The track is almost exclusively composed of atonal thudding and bashing of the drums and guitars in unison, underneath vocals that sound like the screech of someone possessed by demons who all happen to be gurgling mouthfuls of boiling blood. Filling in gaps between the slow grind of pulvarizing riffs are a plethora of feedback squeals. Writing about this type of music is fun: it would be completely unsurprising to see this band make a fourth consecutive appearance on my year-end list, and yet every word I’ve used here could have been repeated verbatim in a negative review as explanation for why someone absolutely hated this song.

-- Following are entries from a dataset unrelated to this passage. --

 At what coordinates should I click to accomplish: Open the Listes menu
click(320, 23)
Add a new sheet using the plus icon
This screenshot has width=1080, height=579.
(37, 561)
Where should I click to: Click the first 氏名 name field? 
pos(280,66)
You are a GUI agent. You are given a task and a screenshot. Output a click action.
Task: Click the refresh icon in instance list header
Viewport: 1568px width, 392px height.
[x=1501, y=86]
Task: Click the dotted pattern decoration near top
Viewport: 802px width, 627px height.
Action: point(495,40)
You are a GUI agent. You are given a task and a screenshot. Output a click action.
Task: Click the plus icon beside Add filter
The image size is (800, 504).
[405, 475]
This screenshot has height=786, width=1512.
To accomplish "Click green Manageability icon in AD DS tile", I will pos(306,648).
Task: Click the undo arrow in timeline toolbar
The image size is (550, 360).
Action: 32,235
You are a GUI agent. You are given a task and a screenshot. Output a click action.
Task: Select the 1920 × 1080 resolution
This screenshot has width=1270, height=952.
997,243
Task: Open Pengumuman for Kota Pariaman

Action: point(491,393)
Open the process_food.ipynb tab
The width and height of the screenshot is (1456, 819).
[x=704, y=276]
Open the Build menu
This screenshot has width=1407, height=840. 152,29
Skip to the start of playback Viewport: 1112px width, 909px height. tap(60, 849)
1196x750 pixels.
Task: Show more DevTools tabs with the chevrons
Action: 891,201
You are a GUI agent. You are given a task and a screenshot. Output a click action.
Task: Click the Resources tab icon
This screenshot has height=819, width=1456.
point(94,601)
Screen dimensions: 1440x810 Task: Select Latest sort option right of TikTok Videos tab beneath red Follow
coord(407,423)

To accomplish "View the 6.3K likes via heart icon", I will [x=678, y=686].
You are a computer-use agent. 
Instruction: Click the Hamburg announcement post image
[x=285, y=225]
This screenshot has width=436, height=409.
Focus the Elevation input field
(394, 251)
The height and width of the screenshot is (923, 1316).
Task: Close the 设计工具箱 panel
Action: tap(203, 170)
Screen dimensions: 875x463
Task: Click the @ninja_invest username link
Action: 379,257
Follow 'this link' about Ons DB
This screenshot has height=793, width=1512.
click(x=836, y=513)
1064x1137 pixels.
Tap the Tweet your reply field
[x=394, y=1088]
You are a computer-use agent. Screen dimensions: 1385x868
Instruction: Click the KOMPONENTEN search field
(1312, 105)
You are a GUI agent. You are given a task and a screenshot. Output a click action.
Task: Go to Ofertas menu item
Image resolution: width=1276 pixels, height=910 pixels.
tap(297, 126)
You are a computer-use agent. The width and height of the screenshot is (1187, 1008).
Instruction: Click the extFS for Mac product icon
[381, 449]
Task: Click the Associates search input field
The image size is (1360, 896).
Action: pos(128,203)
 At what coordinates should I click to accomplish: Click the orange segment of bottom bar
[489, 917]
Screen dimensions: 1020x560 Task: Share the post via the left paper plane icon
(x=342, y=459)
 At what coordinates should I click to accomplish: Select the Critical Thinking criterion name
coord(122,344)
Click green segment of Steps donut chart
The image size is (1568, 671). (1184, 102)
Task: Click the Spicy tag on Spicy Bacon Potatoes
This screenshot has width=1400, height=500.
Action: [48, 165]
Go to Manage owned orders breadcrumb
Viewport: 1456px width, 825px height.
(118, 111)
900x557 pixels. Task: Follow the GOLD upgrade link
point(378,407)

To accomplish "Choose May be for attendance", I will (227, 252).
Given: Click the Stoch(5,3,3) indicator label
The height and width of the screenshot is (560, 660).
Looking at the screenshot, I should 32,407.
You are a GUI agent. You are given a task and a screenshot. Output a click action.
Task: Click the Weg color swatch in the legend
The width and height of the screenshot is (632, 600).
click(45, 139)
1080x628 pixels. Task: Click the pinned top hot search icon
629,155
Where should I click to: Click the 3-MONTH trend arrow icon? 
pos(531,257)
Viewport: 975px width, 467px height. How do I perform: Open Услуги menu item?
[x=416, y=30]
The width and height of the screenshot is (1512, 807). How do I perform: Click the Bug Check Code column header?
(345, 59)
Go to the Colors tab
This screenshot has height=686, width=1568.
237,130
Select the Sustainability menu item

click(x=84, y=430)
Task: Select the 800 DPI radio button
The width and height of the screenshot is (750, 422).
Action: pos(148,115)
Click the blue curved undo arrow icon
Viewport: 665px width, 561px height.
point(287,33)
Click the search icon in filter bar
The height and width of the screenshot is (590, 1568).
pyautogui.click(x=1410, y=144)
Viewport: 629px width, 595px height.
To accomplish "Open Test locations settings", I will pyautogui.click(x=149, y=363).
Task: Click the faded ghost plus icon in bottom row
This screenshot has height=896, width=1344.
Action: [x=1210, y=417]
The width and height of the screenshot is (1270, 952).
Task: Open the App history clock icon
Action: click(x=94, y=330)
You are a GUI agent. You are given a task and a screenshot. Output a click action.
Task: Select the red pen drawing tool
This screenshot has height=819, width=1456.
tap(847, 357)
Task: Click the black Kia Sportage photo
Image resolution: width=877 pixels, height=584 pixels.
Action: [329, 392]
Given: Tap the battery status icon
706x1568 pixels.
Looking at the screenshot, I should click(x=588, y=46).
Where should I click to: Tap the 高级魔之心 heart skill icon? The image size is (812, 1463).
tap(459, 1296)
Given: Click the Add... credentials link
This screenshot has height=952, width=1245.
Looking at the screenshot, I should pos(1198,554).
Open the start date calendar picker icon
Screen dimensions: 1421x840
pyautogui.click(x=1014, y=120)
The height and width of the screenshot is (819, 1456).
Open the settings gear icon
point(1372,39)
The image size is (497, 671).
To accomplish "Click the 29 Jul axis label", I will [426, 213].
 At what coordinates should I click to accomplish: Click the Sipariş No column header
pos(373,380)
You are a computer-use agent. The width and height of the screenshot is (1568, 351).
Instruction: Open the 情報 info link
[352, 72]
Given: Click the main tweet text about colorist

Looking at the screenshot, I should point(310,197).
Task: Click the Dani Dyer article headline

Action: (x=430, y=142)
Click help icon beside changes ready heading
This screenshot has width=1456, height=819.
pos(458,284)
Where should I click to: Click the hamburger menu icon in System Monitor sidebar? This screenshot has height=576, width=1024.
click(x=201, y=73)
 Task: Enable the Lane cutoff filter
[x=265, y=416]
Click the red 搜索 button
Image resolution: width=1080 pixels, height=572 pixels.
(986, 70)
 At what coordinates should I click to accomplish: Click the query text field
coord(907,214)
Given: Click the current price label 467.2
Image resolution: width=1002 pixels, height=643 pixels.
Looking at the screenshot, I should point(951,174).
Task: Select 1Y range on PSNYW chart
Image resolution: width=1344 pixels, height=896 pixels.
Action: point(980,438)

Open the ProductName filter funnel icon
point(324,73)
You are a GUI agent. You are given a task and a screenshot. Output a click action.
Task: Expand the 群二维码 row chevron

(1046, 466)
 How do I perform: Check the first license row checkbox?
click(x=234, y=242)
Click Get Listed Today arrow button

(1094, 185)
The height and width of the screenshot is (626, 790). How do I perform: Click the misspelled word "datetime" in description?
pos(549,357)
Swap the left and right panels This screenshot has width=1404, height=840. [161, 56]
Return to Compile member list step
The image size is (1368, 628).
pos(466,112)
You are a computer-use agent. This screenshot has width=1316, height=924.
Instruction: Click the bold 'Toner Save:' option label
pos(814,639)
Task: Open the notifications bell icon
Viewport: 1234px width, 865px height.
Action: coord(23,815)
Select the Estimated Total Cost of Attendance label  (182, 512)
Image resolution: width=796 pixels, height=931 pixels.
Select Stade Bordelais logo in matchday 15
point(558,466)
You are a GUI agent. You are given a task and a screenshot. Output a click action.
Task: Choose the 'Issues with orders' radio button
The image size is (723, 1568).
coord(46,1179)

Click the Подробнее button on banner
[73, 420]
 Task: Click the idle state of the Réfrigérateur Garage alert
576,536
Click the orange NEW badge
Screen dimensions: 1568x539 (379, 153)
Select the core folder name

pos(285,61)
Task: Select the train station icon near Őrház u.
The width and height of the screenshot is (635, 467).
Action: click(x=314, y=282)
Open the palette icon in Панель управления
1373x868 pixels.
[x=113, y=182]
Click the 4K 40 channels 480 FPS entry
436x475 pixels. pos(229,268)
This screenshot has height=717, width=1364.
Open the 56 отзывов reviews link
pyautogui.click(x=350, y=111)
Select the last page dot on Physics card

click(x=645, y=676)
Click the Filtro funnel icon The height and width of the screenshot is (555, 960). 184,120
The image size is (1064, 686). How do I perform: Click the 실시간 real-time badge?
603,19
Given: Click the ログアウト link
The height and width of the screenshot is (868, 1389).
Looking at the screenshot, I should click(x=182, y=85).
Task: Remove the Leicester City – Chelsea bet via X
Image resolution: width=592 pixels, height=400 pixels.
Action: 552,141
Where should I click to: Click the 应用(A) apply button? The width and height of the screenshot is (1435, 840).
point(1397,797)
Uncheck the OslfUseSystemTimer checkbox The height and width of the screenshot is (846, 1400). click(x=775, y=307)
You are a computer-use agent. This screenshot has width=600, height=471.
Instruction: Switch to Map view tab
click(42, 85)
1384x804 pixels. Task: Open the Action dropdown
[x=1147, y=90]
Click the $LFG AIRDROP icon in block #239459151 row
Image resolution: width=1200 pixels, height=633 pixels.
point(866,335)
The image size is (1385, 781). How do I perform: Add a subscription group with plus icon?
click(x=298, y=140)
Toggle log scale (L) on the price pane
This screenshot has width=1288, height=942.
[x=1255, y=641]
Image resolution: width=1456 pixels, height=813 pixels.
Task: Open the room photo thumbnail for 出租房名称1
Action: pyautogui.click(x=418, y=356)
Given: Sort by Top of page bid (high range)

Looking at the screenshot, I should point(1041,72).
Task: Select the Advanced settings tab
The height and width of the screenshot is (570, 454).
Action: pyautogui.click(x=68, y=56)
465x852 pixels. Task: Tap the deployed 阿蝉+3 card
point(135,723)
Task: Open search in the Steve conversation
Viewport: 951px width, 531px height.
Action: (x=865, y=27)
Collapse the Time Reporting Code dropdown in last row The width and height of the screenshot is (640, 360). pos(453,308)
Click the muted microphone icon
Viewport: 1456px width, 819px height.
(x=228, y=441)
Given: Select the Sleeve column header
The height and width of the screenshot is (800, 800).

The pair of tracks contributed by Keeper are entrenched within fundamentally the same genre as their co-conspirators, with similarly sickeningly harsh vocals (two different parts that sometimes compete with each other, Graves at Sea style), and comparably creeping tempos. But when contrasting the two bands’ output, these songs seem almost melodic.
That is, in “Trial & Error” (10+ minutes), the riffs consist of mostly discernible notes and chords, minor or diminished though they may be, making it at least some degree more musical or euphonic than the Body Void track. The same could be said for “Twenty” (7+ minutes), although it eschews riffs altogether, instead setting the wretched vocals against a swinging pendulum of eerie drone tones — reminiscent of the background parts during various points in Holst‘s “Saturn,” an extremely underrated piece that’s every bit as heavy as the more well-known “Mars.”
Of course, no one will ever mistake Keeper‘s output for actually being harmonious or melodic. Turning the calendar back to 2015, they also produced a fourteen-minute track (“777”) as half of a split LP, which also features plenty of ascerbic dual vocals and abrasively rhythmic riffing. Like their newer songs, there are some elements of musicality to these guitar parts, but like the new Body Void they are mostly pounded out in unison with the percussion — so deeply and heavily that one’s eardrums feel like they are shuddering violently during much of the listening experience.
On the other side, Brits Sea Bastard offer up “Astral Rebirth” which clocks in at a whopping twenty-one minutes (give or take). As excruciatingly slow as the rest of the material covered thus far, this track differs from the other bands’ in that the vocals are in the form of a groaned roar, bellowed out from some subterranean depth (at least throughout the first half of the song). If riffs this heavy and slow over such a lengthy span were not already an exercise in marathon-like endurance, the whole song begins decelerating to even more of a crawl several minutes from the end, ultimately succumbing to a series of prolonged bouts of feedback and noise.